- [Vorliegender Text]

<<<<

Kopftuchstreit in der Türkei Allahs Wille gegen Atatürks Gebot
Die junge Frau mit dem Kopftuch kennt den Weg genau. Mit hängenden Schultern eilt Kübra Kutulay über den Großen Bazar, sie schiebt sich durch das Drehkreuz am Eingang zur Istanbul-Universität, wortlos reicht sie den Wachmännern an der Pforte ihren Studentenausweis. Dann verschwindet Kübra in einem Metallcontainer. Als sie nach wenigen Minuten wieder hervorkommt, trägt sie kein Kopftuch - aber eine schwarze Langhaarperücke. "Irgendwie muss ich doch meine Haare bedecken", sagt die junge Muslimin. Studentinnen mit Kopftuch duldet der türkische Staat nicht. Noch nicht.

>>>>

- [Kurze Aufgabe 1] Übernimm aus dem Text zum Kopftuchstreit in der Türkei wortgetreu die Stelle zwischen "Kopftuchstreit in der" und "nicht. Noch nicht.", beide eingeschlossen.
- [Kurze Aufgabe 2] Was trägt Kübra Kutulay laut dem Text zum Kopftuchstreit, als sie aus dem Metallcontainer kommt?
- [Kurze Aufgabe 3] Schreib den Text über den Kopftuchstreit in der Türkei im Anschluss an seinen letzten Satz weiter.
Das Material spielt dafür keine Rolle.

- [Extrahierte Angaben]

<<<<

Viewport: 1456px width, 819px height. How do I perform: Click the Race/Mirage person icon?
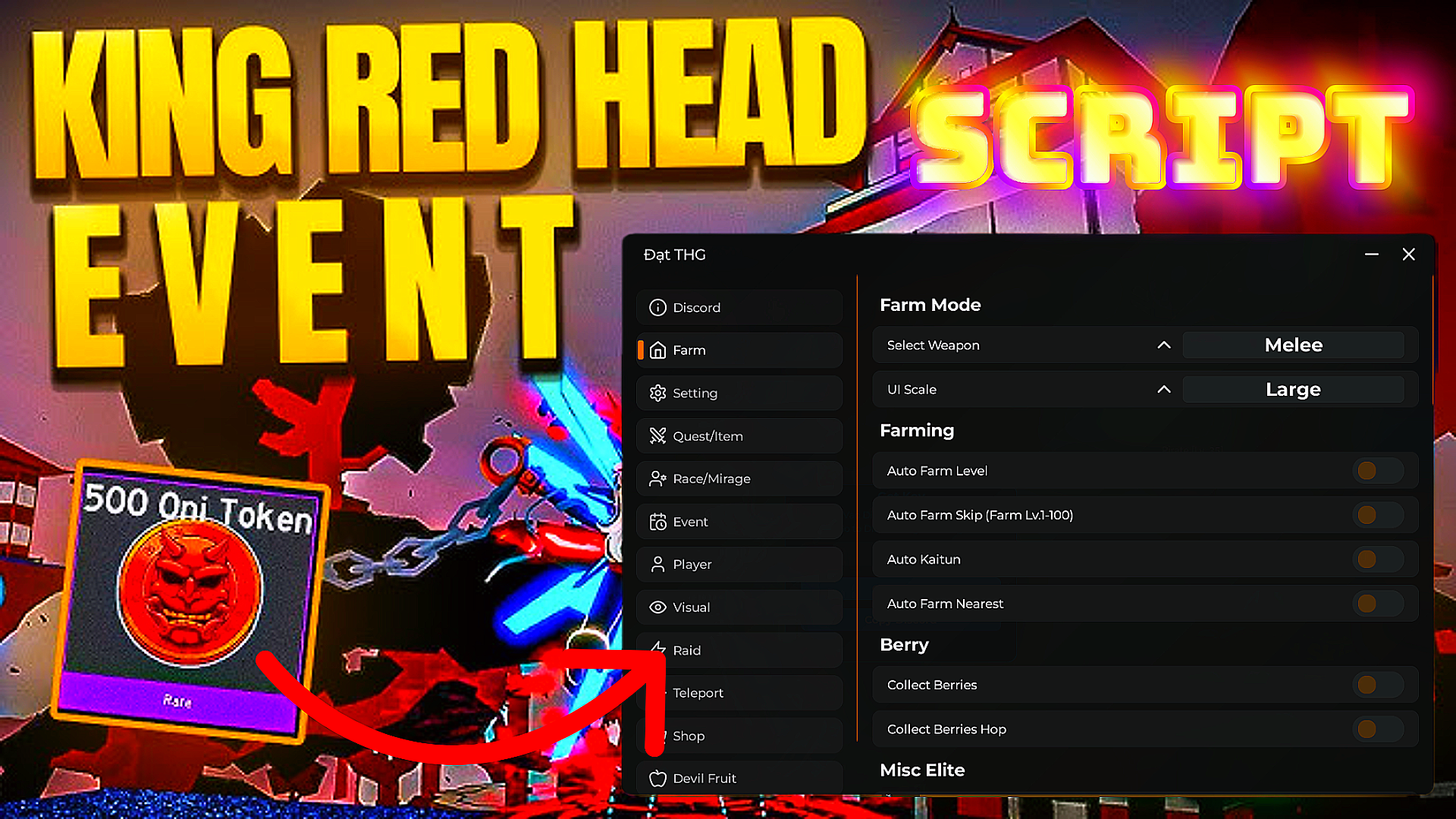(657, 479)
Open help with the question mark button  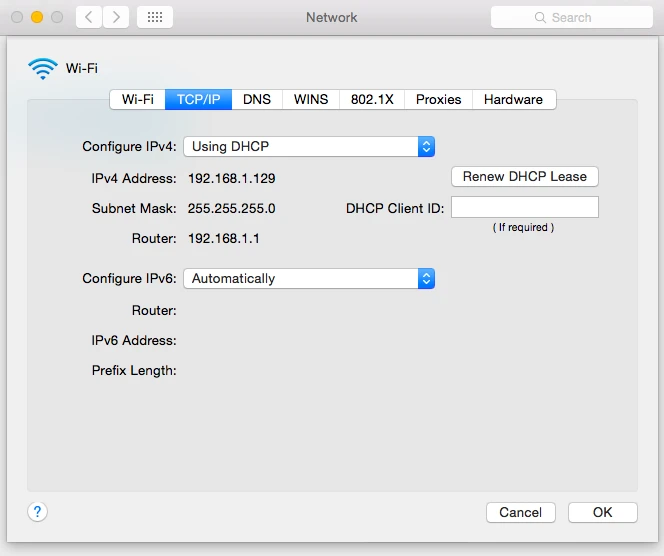37,512
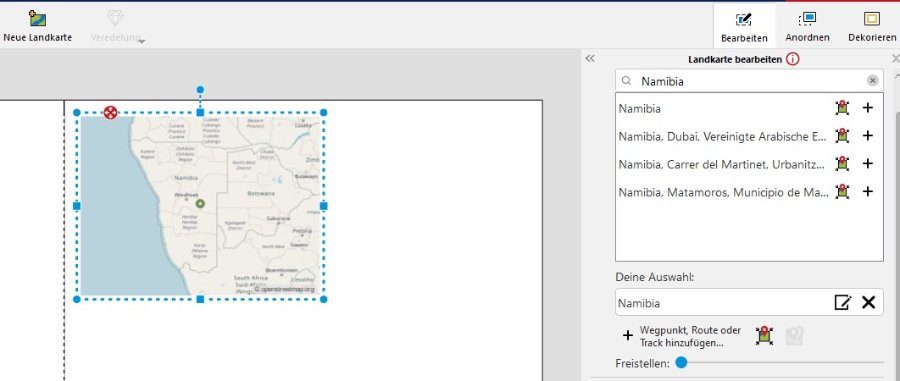Clear the Namibia search field
Viewport: 900px width, 381px height.
point(872,81)
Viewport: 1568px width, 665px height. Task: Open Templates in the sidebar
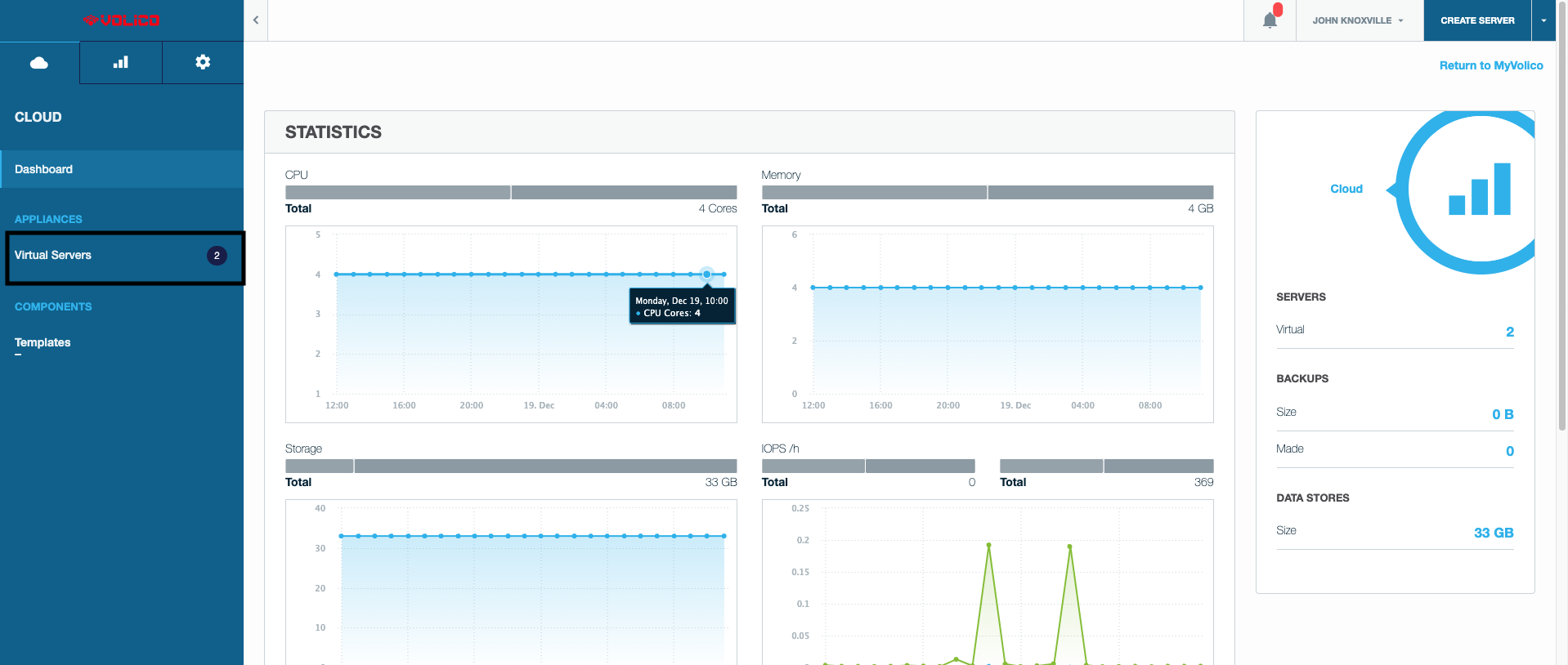pyautogui.click(x=43, y=342)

>>>>

- [Ergebnis der Übung 1]
Kopftuchstreit in der Türkei Allahs Wille gegen Atatürks Gebot
Die junge Frau mit dem Kopftuch kennt den Weg genau. Mit hängenden Schultern eilt Kübra Kutulay über den Großen Bazar, sie schiebt sich durch das Drehkreuz am Eingang zur Istanbul-Universität, wortlos reicht sie den Wachmännern an der Pforte ihren Studentenausweis. Dann verschwindet Kübra in einem Metallcontainer. Als sie nach wenigen Minuten wieder hervorkommt, trägt sie kein Kopftuch - aber eine schwarze Langhaarperücke. "Irgendwie muss ich doch meine Haare bedecken", sagt die junge Muslimin. Studentinnen mit Kopftuch duldet der türkische Staat nicht. Noch nicht.

- [Ergebnis der Übung 2] Eine schwarze Langhaarperücke.

- [Ergebnis der Übung 3]
Am Samstag hat das türkische Parlament auf Betreiben der konservativ-islamischen AKP mit großer Mehrheit für die Aufhebung des Kopftuchverbots gestimmt. "Ein glorreicher Moment", sagt Kübra, "ich habe jubiliert." Noch diese Woche will Staatspräsident Abudllah Gül (AKP) die Verfassungsänderung absegnen. Doch die Proteste gegen die Pläne der Regierung in der Türkei sind gewaltig. Hunderttausende gehen seit Tagen im ganzen Land auf die Straße. "Wir sind die Soldaten Atatürks", skandieren die Demonstranten, und: "Istanbul ist nicht Teheran."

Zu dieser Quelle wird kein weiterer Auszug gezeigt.